Im November des vergangenen Jahres startete René Bömerle seine erste Hilfsreise nach Prijedor; das Auto voller Hilfsgüter wie Hundehütten, Decken, Futter und vieles mehr. «Ich habe mich auf das Schlimmste vorbereitet. Und traf noch Schlimmeres an.» Der Ittenthaler atmet tief ein. Die Bilder holen ihn ein, machen ihn traurig. Aber vor allem spornen sie ihn zum Helfen an.
Dank zäher Verhandlungen mit der Stadtbehörde wurden seit Ende November keine Hunde mehr im Todeszwinger getötet. In zwei Gehegen, 20 Kilometer voneinander entfernt, sorgt Ina für die Hunde. Zurzeit sind es rund 150. Sie werden ärztlich versorgt und, wenn möglich, schnellstens vermittelt. Mit der von René Böhmerle gegründeten «Tierhilfe Prijedor Bosnien» sind Patenschaften möglich. Unterstützung bekommt das Hilfswerk mittlerweile auch aus Deutschland und Italien. Zurzeit ist der Ittenthaler am Erledigen der umfangreichen Administration. «Weil wir ein internationales Hilfswerk sind, brauchen wir beispielsweise eine Handelsbewilligung, damit wir die Hunde über die Grenze vermitteln können.» Nun ist er, zusammen mit zwei Mitstreiterinnen, am Vorbereiten für seine nächste, vierte Reise nach Prijedor. Dann, an Pfingsten, steht eine Kastrationsaktion mit einem Tierarzt an. Nicht nur die geretteten Hunde bei Ina sollen kastriert werden. Ziel ist es, auch Strassenhunde zu unterbinden, damit sie nicht ungehindert weiter Junge bekommen.

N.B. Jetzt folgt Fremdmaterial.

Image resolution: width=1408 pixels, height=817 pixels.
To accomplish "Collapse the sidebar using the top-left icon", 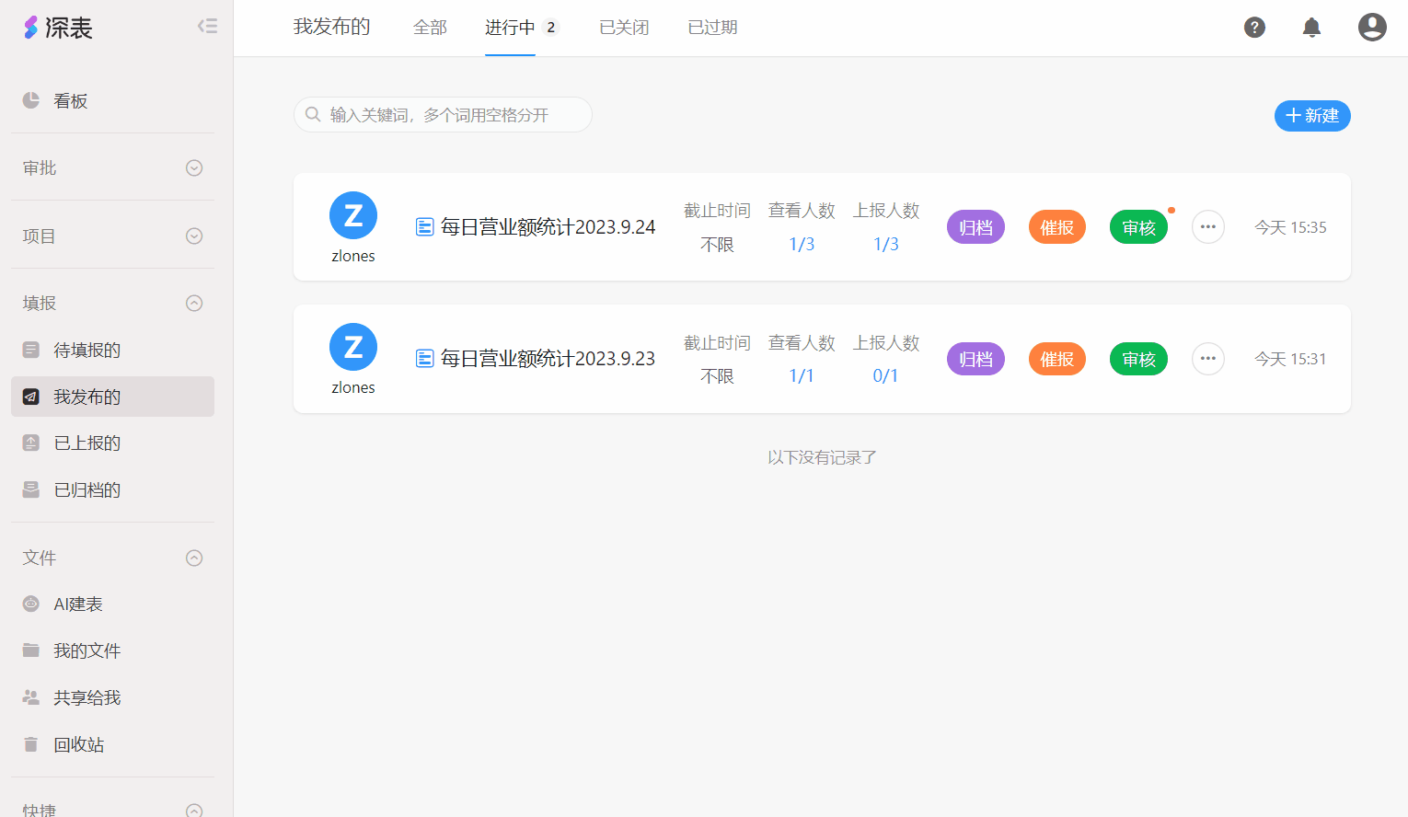I will 207,26.
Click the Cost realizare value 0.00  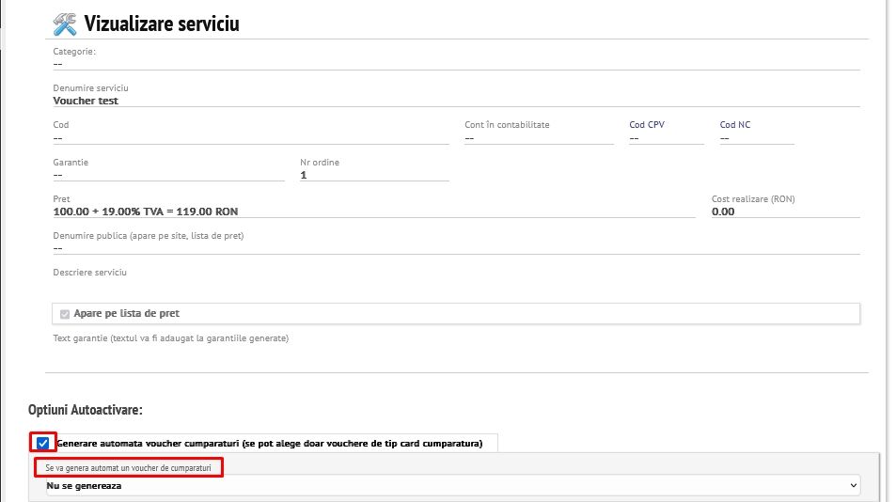click(723, 212)
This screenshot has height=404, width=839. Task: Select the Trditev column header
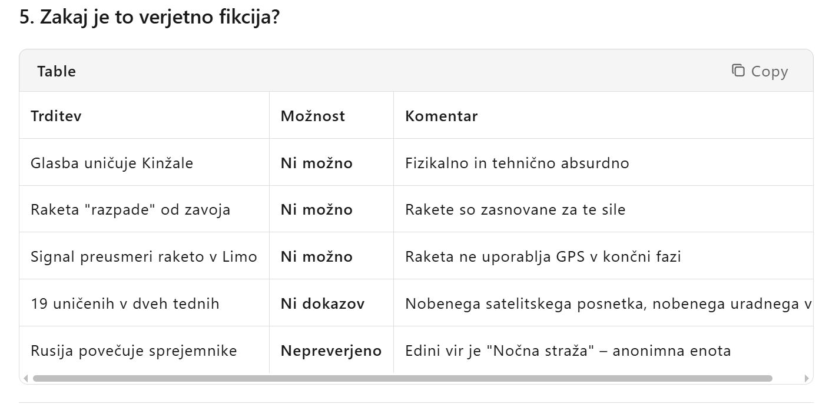[x=56, y=116]
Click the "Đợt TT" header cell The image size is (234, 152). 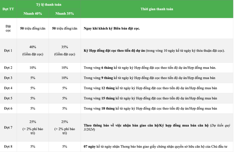(x=8, y=9)
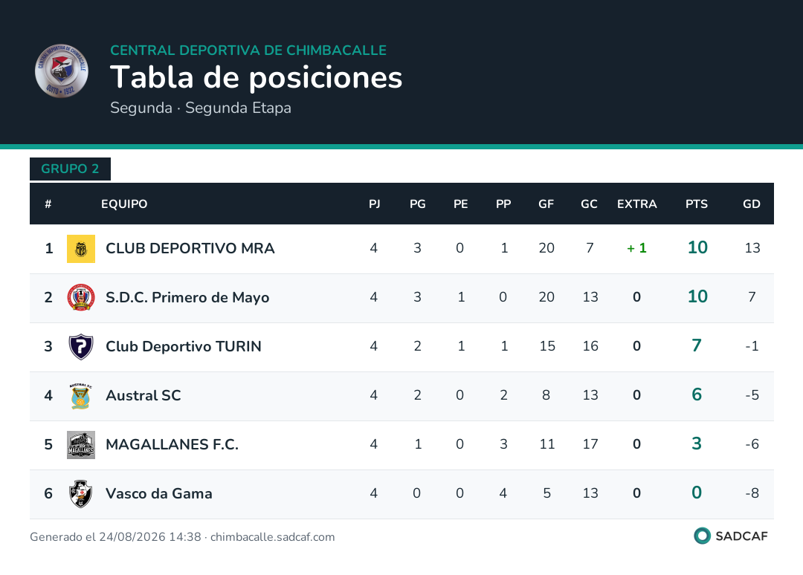Click the SADCAF brand text
This screenshot has width=803, height=575.
(741, 536)
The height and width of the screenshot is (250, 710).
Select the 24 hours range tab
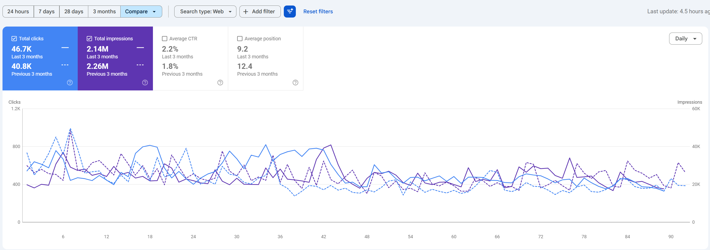point(18,12)
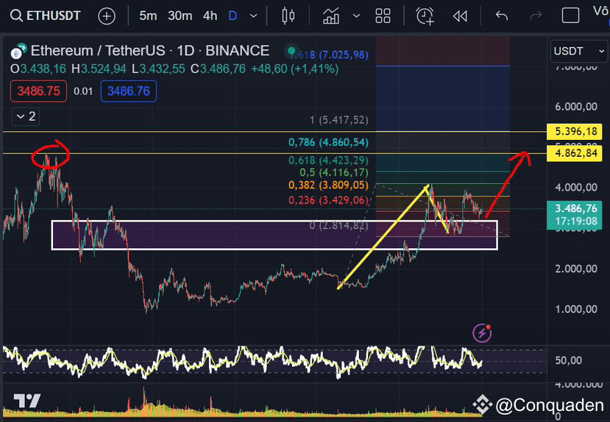The height and width of the screenshot is (422, 610).
Task: Create an alert with the clock-plus icon
Action: (425, 16)
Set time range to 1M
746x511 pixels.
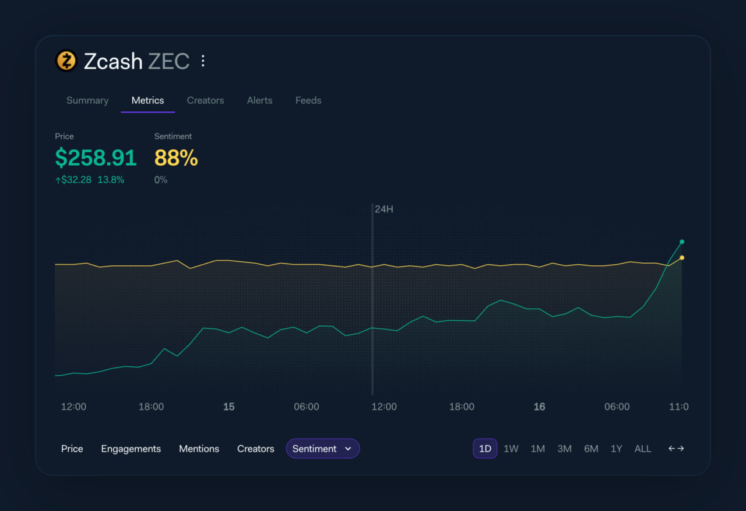[538, 449]
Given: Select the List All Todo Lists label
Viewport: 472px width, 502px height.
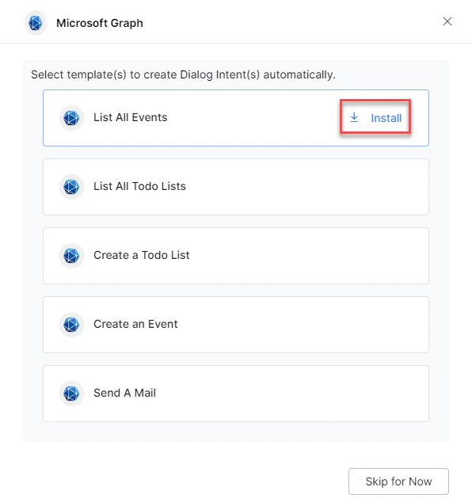Looking at the screenshot, I should 139,186.
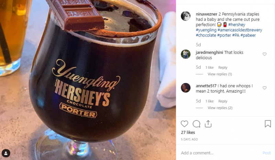Reply to annette517's comment

coord(223,101)
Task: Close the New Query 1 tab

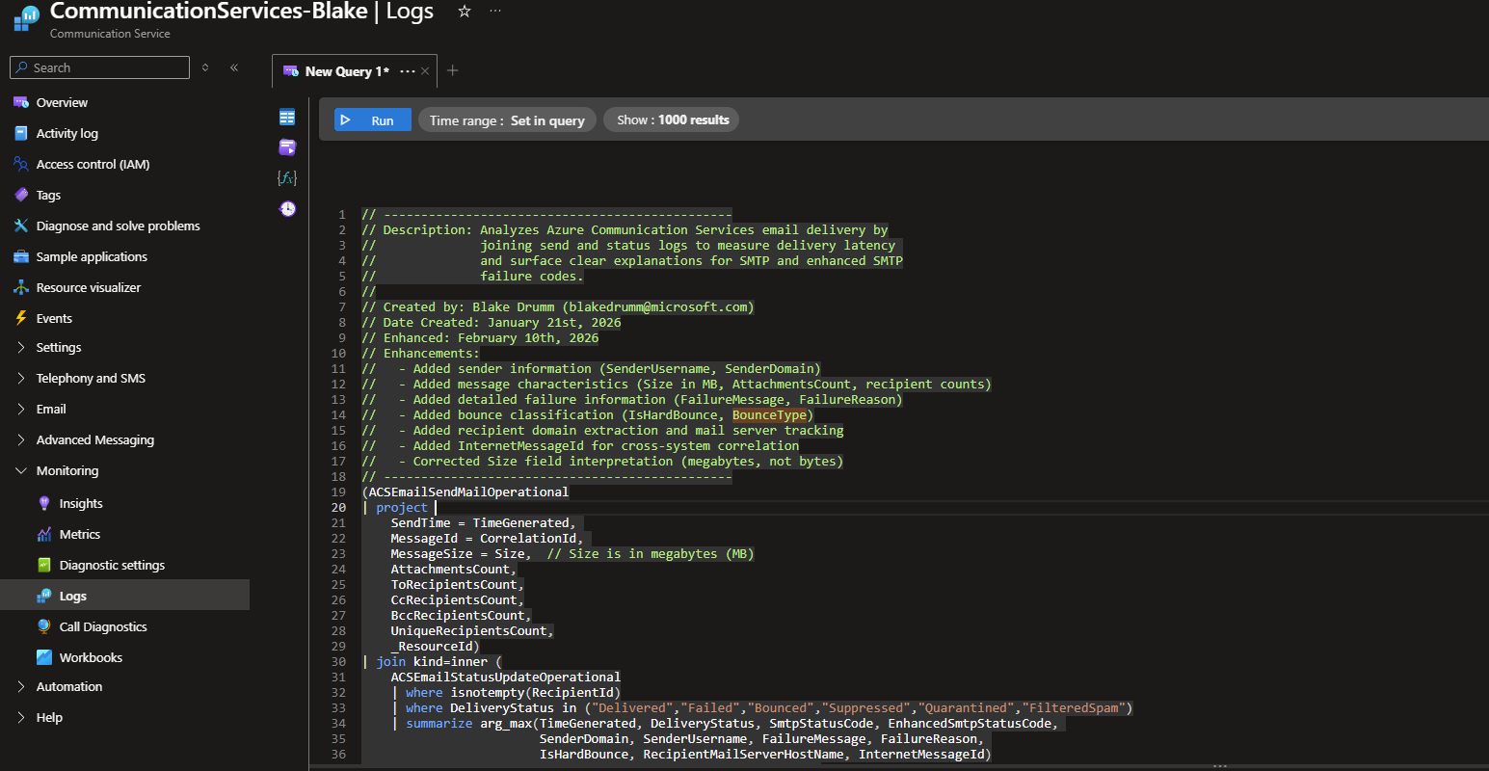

«Selbstverständlich», lacht René Böhmerle auf die Frage, ob er selbst einen der Vierbeiner aus Prijedor zu sich nehmen würde. Ein schwarzer Hund rollt sich zufrieden zu seinen Füssen nieder. Vor ein paar Wochen noch wartete der Kleine in einem bosnischen Shelter auf den Tod.